Helena’s waste water treatment facility will soon undergo mandatory process changes that will cost nearly $8 million. (Reporter Photo/Graham Brooks)

Helena’s waste water treatment facility will soon undergo mandatory process changes that will cost nearly $8 million. (Reporter Photo/Graham Brooks)

By GRAHAM BROOKS / Staff Writer

HELENA–The city of Helena will soon be getting some much needed and mandatory upgrades to the city’s waste water treatment facility.

Helena city officials were notified a few years ago by the Alabama Department of Environmental Management that the facility had to meet certain regulations in order to be in compliance.

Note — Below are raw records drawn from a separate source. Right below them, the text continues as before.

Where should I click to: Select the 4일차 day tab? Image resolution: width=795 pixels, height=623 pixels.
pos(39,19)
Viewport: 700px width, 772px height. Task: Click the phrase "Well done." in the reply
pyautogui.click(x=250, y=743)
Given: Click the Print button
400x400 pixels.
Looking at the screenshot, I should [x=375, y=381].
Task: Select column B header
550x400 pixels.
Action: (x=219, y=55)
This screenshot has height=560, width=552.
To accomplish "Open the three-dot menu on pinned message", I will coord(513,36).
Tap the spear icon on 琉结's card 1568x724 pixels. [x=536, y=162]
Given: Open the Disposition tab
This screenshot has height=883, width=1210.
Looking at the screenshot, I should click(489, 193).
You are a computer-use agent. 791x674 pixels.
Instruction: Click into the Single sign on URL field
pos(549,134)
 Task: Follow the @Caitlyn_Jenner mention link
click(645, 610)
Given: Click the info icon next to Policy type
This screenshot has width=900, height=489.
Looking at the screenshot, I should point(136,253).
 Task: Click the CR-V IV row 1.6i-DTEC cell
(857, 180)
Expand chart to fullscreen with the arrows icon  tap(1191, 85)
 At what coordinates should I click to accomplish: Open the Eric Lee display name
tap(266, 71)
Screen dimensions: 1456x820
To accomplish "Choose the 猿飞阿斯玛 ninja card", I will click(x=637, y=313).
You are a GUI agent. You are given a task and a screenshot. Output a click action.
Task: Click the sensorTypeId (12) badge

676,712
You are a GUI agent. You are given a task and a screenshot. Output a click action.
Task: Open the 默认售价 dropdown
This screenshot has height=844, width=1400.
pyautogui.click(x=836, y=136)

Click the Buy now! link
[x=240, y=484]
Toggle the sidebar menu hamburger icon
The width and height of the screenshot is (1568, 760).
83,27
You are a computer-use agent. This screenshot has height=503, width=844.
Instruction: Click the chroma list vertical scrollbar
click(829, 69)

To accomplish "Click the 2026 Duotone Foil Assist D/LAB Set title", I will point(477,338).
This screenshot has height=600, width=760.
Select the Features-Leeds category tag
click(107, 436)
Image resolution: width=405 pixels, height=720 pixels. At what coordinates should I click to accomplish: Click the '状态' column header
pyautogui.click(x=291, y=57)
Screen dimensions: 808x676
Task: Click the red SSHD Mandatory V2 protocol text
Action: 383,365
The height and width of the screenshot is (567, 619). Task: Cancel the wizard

Initial cost estimates for the project were close to $20 million and Helena Mayor Mark Hall, Helena Utility Managers and staff, along with Project Manager and Vice President of Garver Brian Shannon, worked together to reduce the total cost of the project to $8 million, saving the city $12 million.

A low bid for the project was accepted on Aug. 6 and awarded to Max Foote Construction Co., LLC. Construction is expected to begin at the end of September and last through February 2017.

Hall said that the facility will undergo necessary changes to meet regulations.

“The facility will undergo major process changes and bring in new technology to meet permit regulations,” said Hall. “We needed to do this and the processes will be more efficient and more environmentally friendly.”

Shannon provided a detailed summary of the improvements and construction that will take place over the next few years.

“These improvements include rehabilitation of the existing secondary clarifiers and replacement of the existing mechanisms, new tertiary filtration equipment, new chemical storage and feed facilities and new UV disinfection equipment,” read the statement.” The improvements at the plant will increase the effluent quality and help ensure that the discharge from the plant into Buck Creek and the Cahaba River Basin exceeds environmental regulations, thus protecting one of the most ecologically diverse river basins in Alabama.”

When speaking about the project overall, Hall wants to highlight the fact that so much money was saved for the city.

“Do we want to spend $8 million? No. Do we have to? Yes,” said Hall. “What I’m most proud of is working the total cost down from $20 million to $8 million,” said Hall.

“The project was funded through a low interest loan made available by ADEM’s Clean Water State Revolving Fund,” according to Shannon’s statement. “A portion of this project was funded through a green infrastructure grant rewarding utilities who use environmentally conscious processes and equipment.”